A few extra thoughts
*The next comments are only the opinions of the author and are not anybody else’s claims or generalizations*
“The music therapist ‘must be a highly skilled musician capable of musical creativity with clinically directed aims.’”
Wilson-Dickinson writes that a music therapist should be a “highly skilled musician” and not just an “OK musician.” Are four years enough to become a highly skilled musician and a talented therapist? Or does the fact that music therapy combines two demanding fields mean that a music therapist should have more training than what is currently required? For somebody who already starts college with strong musical skills, it might be possible to strengthen those skills enough and learn to be a therapist in four years. But talking from the perspective of somebody who completed a four-year degree in music performance, this seems a little bit too hopeful. Furthermore, a music therapist is expected to have at least some skills on piano, guitar, voice, and percussion. Are these too many requirements to be completed within four years? Or is it enough? Would love to hear your comments! But remember, a music therapist already has a lot of training, do not underestimate that!

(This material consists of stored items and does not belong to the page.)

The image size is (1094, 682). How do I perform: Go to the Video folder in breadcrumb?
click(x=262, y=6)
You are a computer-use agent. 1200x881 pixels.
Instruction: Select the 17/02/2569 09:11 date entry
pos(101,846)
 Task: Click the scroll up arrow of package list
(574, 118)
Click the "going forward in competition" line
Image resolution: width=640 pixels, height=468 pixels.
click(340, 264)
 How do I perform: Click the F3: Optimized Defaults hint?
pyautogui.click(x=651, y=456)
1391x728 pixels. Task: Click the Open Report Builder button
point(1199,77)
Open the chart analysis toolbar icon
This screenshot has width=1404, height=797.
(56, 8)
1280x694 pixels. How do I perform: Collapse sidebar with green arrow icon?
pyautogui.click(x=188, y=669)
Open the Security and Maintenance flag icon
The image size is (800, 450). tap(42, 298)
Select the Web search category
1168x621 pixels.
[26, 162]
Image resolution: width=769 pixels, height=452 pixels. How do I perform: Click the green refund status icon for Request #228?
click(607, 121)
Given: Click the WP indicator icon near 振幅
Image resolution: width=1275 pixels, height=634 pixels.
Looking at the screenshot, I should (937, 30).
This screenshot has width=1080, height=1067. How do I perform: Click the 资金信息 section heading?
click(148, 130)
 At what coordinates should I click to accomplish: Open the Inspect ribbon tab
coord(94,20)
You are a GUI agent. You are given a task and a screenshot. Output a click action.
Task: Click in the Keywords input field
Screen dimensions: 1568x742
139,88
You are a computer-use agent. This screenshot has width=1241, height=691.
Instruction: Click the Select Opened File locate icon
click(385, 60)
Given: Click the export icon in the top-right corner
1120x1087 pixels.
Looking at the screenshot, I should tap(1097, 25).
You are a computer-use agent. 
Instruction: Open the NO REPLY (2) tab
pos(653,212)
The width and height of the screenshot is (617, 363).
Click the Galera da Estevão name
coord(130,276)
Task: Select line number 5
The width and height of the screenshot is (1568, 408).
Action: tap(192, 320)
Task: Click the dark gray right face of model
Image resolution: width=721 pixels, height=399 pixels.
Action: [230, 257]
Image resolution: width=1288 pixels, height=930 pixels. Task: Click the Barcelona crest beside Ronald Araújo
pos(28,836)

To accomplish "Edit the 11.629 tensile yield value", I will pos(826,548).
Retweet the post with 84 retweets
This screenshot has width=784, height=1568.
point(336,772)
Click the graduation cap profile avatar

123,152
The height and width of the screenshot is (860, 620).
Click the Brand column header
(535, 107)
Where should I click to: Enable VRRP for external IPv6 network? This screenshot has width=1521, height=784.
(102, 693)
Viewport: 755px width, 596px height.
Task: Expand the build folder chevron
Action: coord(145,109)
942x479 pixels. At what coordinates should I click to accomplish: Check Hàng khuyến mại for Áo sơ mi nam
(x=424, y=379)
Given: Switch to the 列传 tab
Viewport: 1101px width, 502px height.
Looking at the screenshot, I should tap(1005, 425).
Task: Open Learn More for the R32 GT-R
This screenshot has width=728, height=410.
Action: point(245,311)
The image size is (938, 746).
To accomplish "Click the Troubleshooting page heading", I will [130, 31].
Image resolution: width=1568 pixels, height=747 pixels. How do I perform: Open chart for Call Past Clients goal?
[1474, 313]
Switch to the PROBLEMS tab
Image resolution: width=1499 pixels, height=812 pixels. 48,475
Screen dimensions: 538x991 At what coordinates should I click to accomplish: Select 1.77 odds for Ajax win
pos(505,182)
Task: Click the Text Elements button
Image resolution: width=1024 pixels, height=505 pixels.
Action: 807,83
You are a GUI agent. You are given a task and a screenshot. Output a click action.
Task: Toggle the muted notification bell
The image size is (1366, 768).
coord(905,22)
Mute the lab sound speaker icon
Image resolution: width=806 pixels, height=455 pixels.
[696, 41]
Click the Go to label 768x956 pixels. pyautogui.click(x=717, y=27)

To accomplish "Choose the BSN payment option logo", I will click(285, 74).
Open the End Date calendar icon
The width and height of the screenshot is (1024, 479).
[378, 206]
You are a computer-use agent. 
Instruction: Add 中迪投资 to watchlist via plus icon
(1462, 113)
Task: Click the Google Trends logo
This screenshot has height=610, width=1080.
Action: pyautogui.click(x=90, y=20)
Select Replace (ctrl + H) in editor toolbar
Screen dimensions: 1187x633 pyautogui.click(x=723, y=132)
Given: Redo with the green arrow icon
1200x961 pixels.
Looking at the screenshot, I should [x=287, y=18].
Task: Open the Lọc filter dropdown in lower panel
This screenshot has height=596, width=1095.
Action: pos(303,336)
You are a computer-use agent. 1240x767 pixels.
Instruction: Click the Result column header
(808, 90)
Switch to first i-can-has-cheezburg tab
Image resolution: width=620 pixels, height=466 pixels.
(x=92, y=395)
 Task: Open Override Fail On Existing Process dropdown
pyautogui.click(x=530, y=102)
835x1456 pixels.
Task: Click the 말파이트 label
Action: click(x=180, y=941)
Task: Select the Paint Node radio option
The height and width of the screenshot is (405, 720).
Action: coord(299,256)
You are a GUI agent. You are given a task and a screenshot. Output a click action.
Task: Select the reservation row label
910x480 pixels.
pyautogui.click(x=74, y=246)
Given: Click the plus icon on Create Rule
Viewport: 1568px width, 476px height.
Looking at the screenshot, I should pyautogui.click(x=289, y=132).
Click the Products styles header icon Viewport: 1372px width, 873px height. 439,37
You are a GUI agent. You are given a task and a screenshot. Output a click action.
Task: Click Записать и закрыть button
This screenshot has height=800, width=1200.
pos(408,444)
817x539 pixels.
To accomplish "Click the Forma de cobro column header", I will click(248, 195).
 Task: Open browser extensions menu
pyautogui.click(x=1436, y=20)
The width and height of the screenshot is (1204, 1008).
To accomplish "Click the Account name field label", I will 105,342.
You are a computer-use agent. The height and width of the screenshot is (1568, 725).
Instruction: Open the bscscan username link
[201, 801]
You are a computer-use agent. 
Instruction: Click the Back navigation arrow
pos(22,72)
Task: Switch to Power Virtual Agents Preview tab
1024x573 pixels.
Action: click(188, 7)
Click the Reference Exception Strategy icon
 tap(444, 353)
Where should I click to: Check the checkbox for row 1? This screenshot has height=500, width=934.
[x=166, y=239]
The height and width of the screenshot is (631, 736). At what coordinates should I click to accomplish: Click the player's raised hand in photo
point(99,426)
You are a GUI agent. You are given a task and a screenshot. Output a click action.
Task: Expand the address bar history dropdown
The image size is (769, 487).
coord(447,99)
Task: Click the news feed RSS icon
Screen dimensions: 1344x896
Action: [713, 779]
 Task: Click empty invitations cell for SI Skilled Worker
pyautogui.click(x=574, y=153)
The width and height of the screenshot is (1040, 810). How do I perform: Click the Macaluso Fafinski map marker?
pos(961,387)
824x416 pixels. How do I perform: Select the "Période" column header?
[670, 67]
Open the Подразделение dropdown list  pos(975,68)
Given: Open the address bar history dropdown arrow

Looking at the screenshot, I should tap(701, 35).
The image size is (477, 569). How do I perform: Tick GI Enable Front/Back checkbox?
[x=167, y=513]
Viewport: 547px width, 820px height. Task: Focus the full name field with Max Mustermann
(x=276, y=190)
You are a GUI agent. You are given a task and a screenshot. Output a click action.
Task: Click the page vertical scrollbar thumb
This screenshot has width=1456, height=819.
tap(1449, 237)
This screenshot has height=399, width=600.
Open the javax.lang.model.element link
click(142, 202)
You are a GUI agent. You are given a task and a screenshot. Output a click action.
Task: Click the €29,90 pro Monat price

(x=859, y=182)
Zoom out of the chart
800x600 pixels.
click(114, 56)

The other thing I would like to discuss is the idea that a music therapist needs to be credentialed by a certification board. This is necessary in ensuring that music therapy as a profession remains a reputable practice. The problem arises when we consider other countries which do not have an organization like the AMTA or a way to have standardized and approved music therapy programs. That should not discredit what they do. Thus, it is necessary to recognize this fact and to strive towards accreditation and recognition that is encompassing of the wide variety of music therapists around the world.
Furthermore, it is possible that those who are not informed about the practice of music therapy might look at musicians or other professionals using music and call them music therapists. Music can be by itself a therapeutic agent, which begs the question, why training in music therapy? This situation could be compared to the way in which most people can offer advice to their friends about life situations. They offer something that therapists claim they can offer, too, but they are not called therapists. A music therapist then, has special training on the best way to use music to accomplish therapeutic goals and can offer further insights and knowledge.